In this case, preferably, the first portion and the second portion are continuously extended from the side of the light entrance surface of the light guide plate to the side of the light source such that a distance from an end of the optical path region, on the side of the light source, partitioned by the first portion and the second portion to the light source is set equal to or more than 0 mm but equal to or less than 0.5 mm. In particular, the distance from the end of the optical path region, on the side of the light source, partitioned by the first portion and the second portion to the light source is more preferably set equal to or more than 0 mm but equal to or less than 0.1 mm. The reason for this will be described in detail in an embodiment which will be discussed later.

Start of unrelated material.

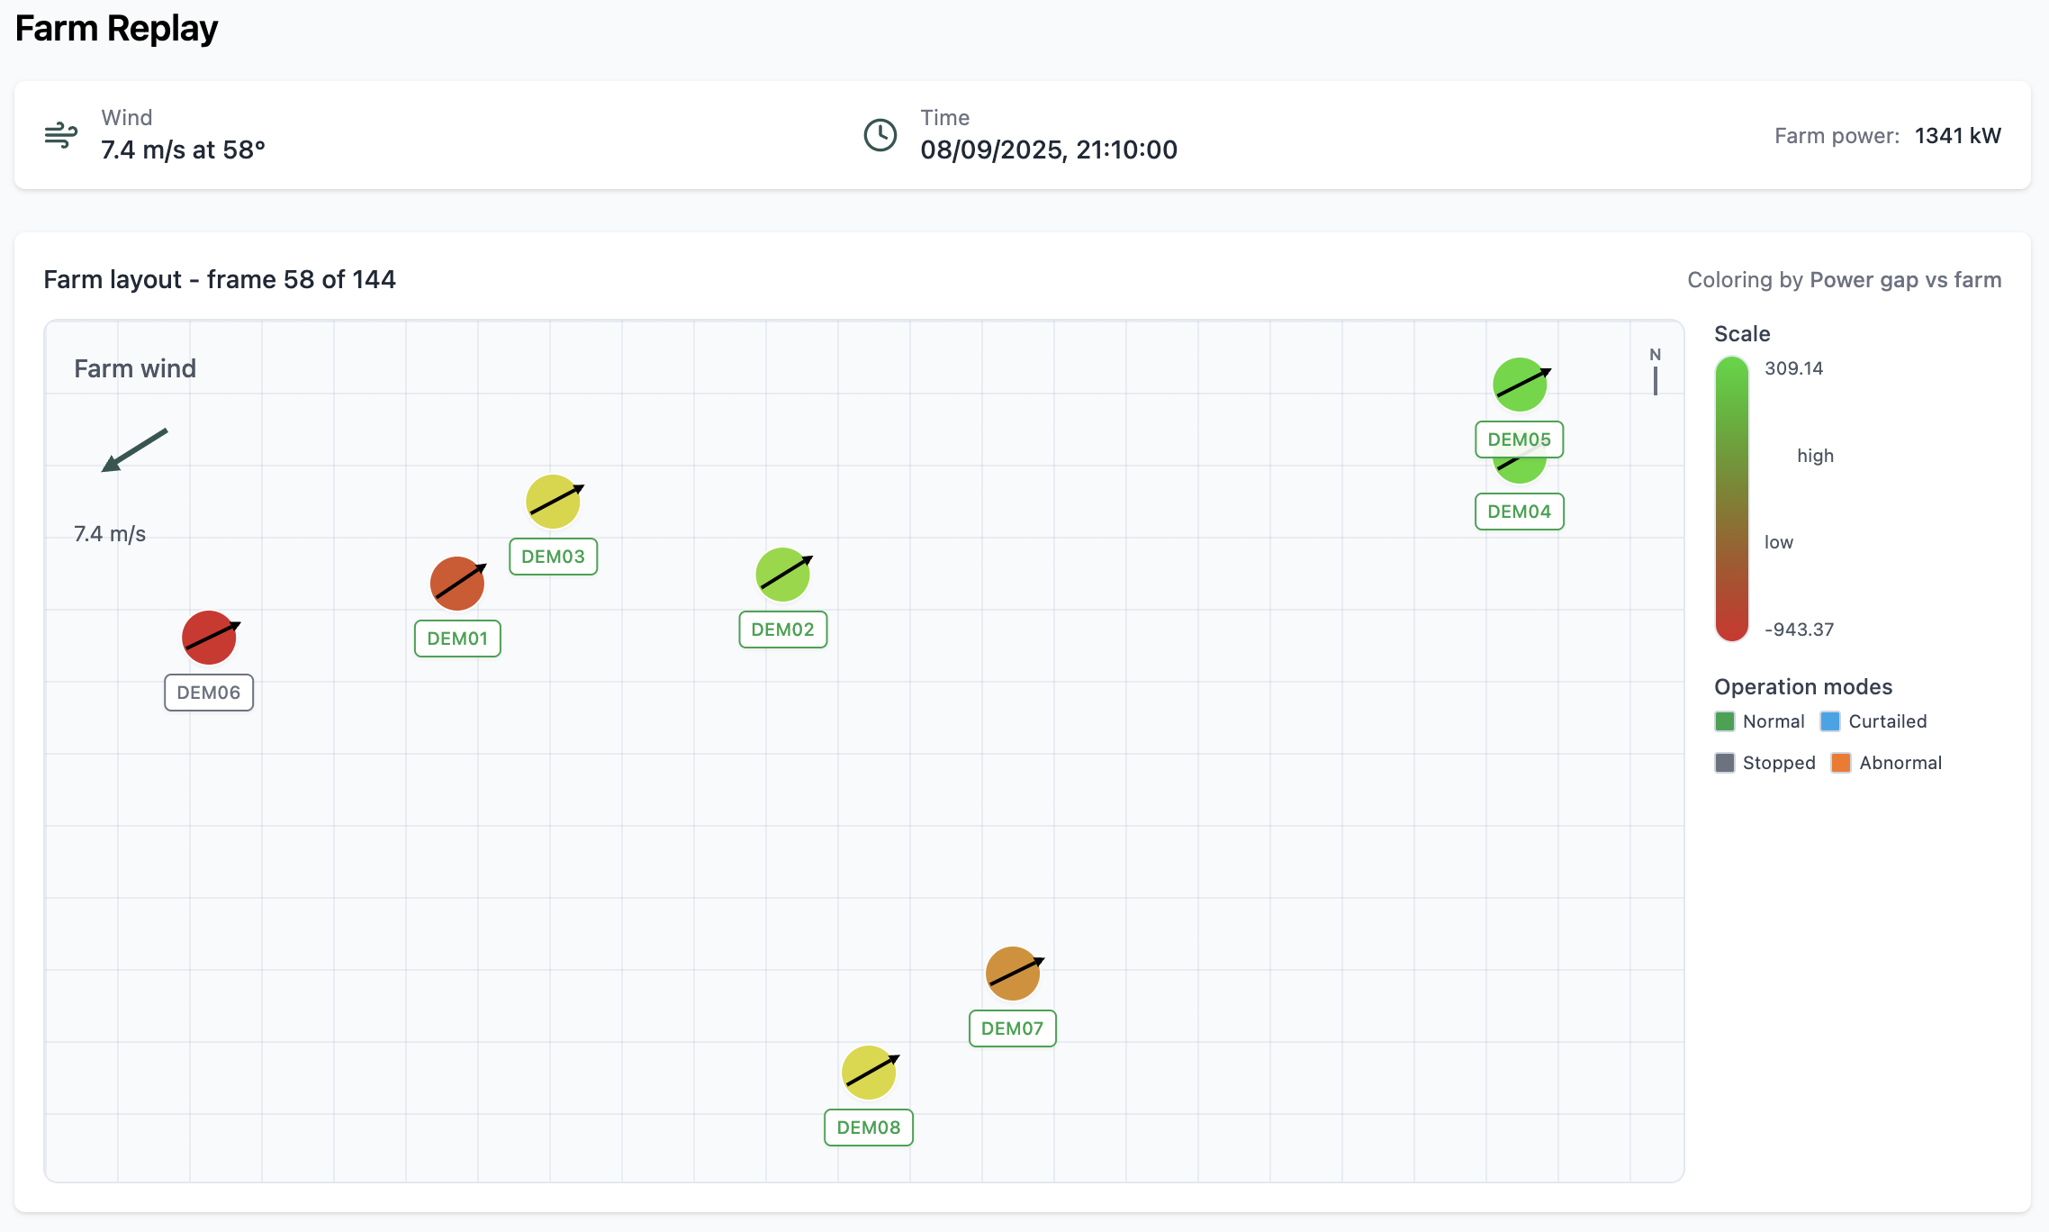Click the DEM06 label tag
This screenshot has height=1232, width=2049.
click(x=209, y=693)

In the illumination device of the first aspect, at least one of the first optically reflective surface and the second optically reflective surface preferably has a regular-reflection characteristic. In this configuration, the reflection of light entering the first optically reflective surface and the second optically reflective surface in various directions can be reduced, with the result that the amount of light that changes the direction of travel back to the direction toward the side of the light source is more reduced. Thus, it is possible to further increase the light entrance efficiency of the light entrance surface of the light guide plate. In order to increase the light entrance efficiency of the light entrance surface of the light guide plate, it is most preferable to make both the first optically reflective surface and the second optically reflective surface have the regular-reflection characteristic.

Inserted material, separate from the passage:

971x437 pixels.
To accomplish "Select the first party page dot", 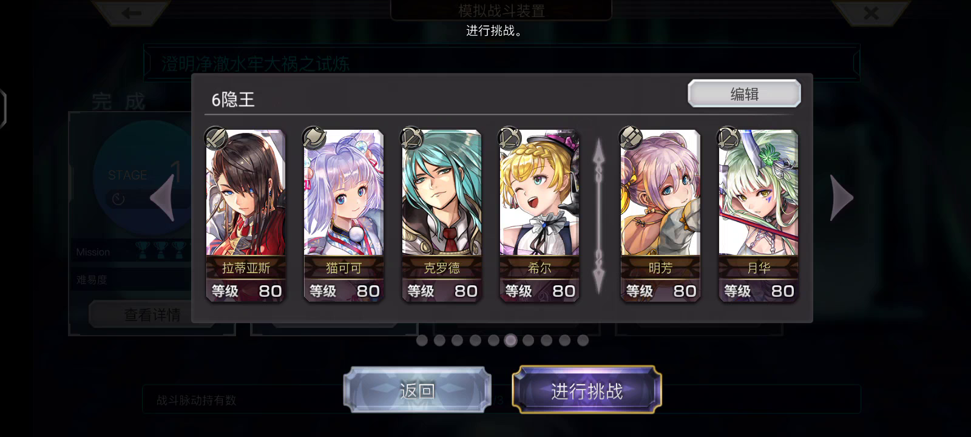I will [x=422, y=340].
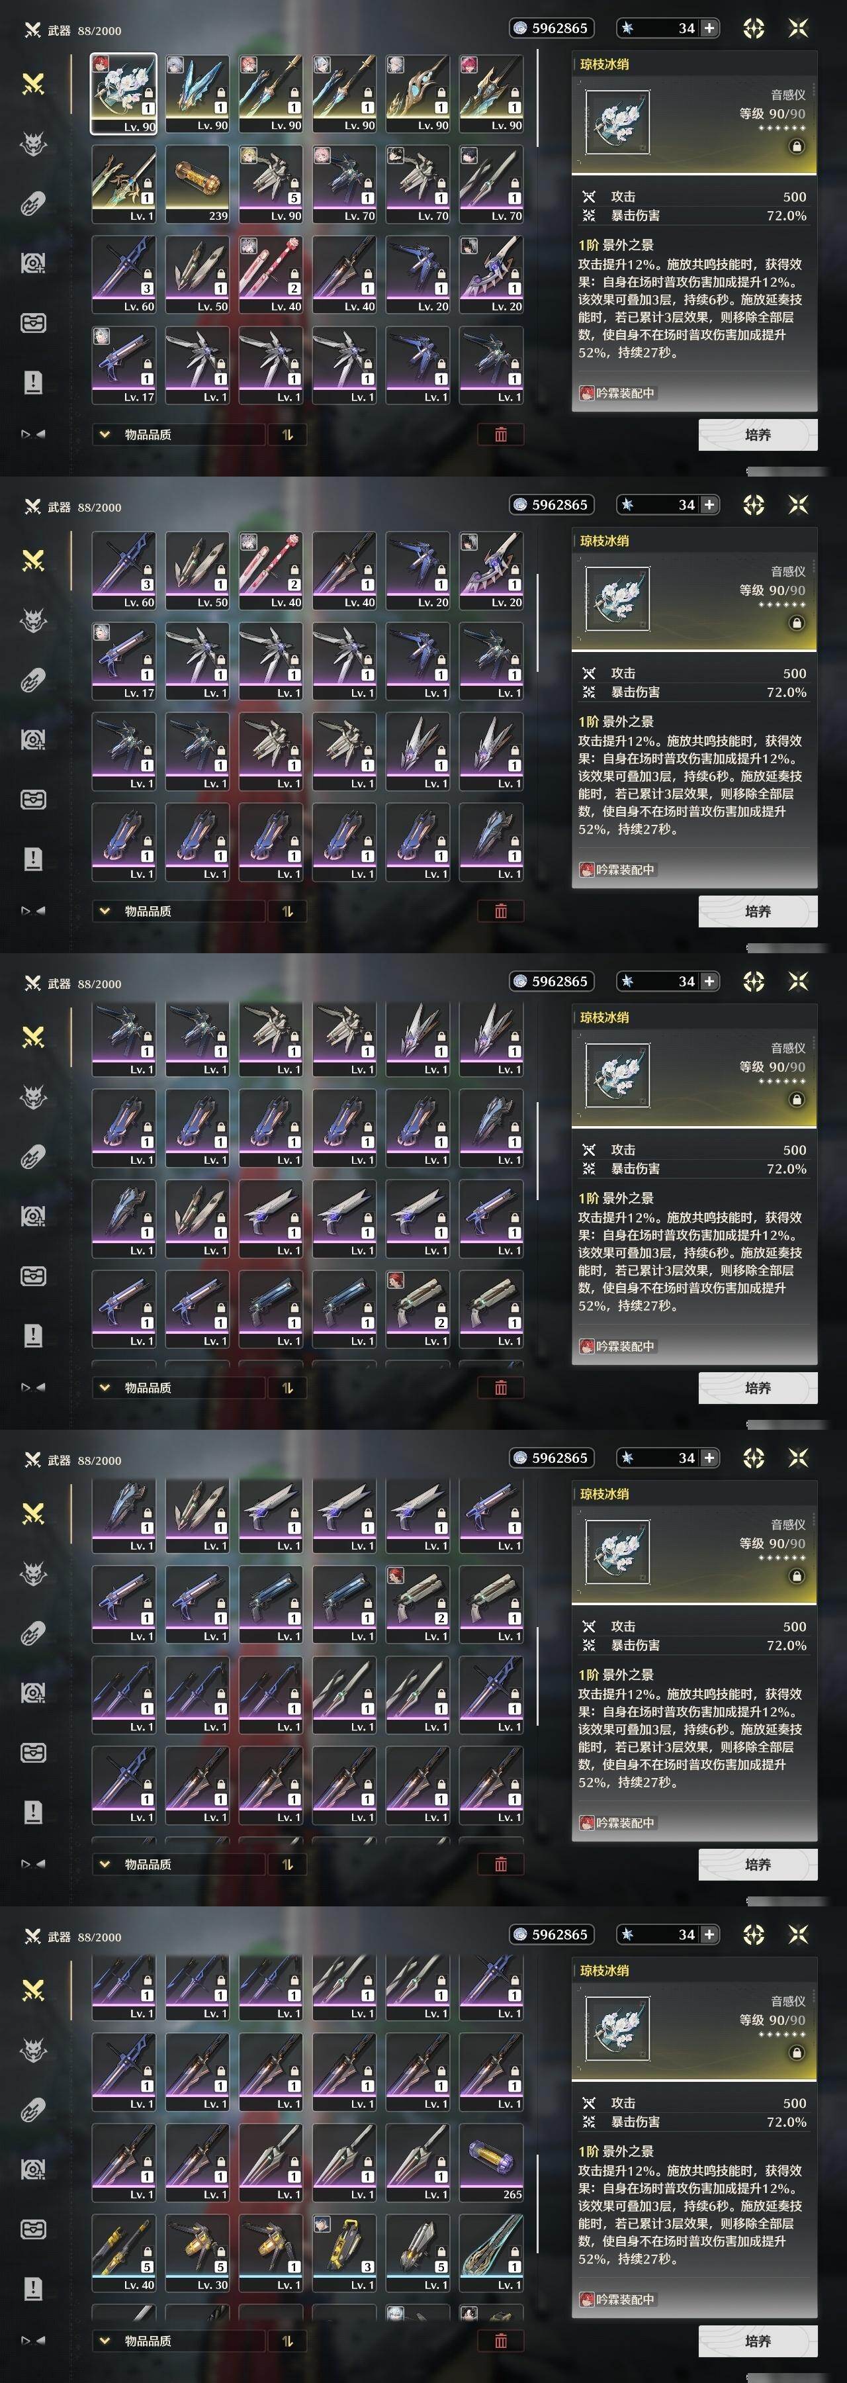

In the illumination device of the first aspect, when an optical sheet which is arranged on the front surface of the light guide plate facing the side of the illuminated member is further included, the optical sheet is preferably displaced in a direction away from the light source with respect to the light guide plate such that a side end surface of the optical sheet on the side of the light source is prevented from being flush with the light entrance surface of the light guide plate. In this configuration, even when the optical sheet is arranged on the front surface of the light guide plate, the amount of light (lost light) which does not enter the light entrance surface of the light guide plate, which enters the side end surface of the optical sheet and which is absorbed and introduced is reduced. Accordingly, it is possible to increase the light entrance efficiency of the light entrance surface of the light guide plate.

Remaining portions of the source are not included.